Outside the country there are no takers for the Indian posture. India is seen everywhere as a belligerent bully who is ready to risk nuclear war to settle scores with a neighbor who does not want war and is trying to oblige.

India has received bad press all over the world for its brinkmanship which is making the task of President Musharraf difficult, they said.

Big powers including Britain, France, Germany and China, have cautioned India that they will not support any war or even a limited conflict at this juncture. The U.S. has been particularly harsh behind the scene. It has told New Delhi in no uncertain terms that war is not acceptable.

Moreover, Washington has warned New Delhi that its growing relationship with the U.S. will suffer as a direct consequence in case it goes to war. However, the present Indian government has been painstakingly nurturing a close relationship with the U.S. as part of a sharp change in Indian foreign policy.

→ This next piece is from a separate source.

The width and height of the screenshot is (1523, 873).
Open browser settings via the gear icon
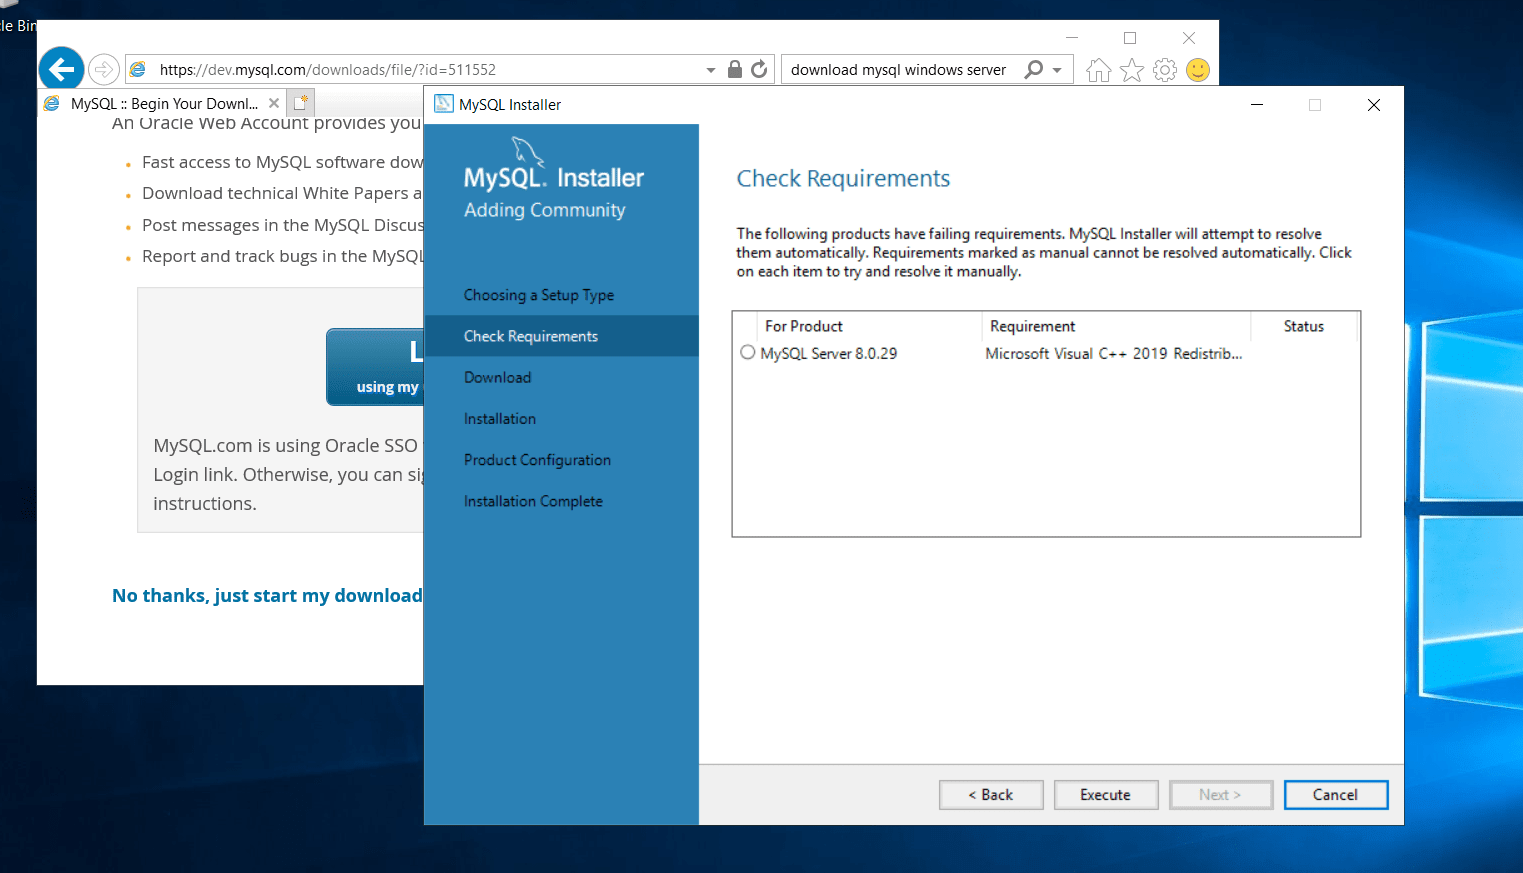point(1164,69)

Washington is not keen to be drawn into another conflict while its hands are full with Afghanistan and Bin Laden.

Moreover, Indian strategic and military experts have clearly told Vajpayee and the Cabinet Committee on Security (CCS) that military action across the border would spark off a war that may not end in weeks or even in months.

Military experts have also reportedly told the government that the Indian military advantage over Pakistan is not overwhelming.

New Delhi's initial assessment was that its war will last between three to seven days and that it will halt hostilities at the request of the U.S. and U.N. While India has no real foreign backer this time round (unlike the erstwhile Soviet Union in the past), Pakistan has the backing of China, in addition to the U.S. With his visit to Peking last week President Musharraf sought to bring home this fact.

During the current conflict Pakistan has been so taken aback by the Indian belligerence that it has not even thought of raising the issue of India-backed violence in Pakistan over the years, analysts said.

India has been supporting secessionist and terrorist movements in Pakistan's Sindh, Baluchistan, Frontier Province, so-called 'Balwaristan', as well as Muhajirs in Karachi.

Famous journalist and former Indian ambassador in London, Kuldip Nayar, raised this issue in the Indian parliament last year but was shouted down as a traitor.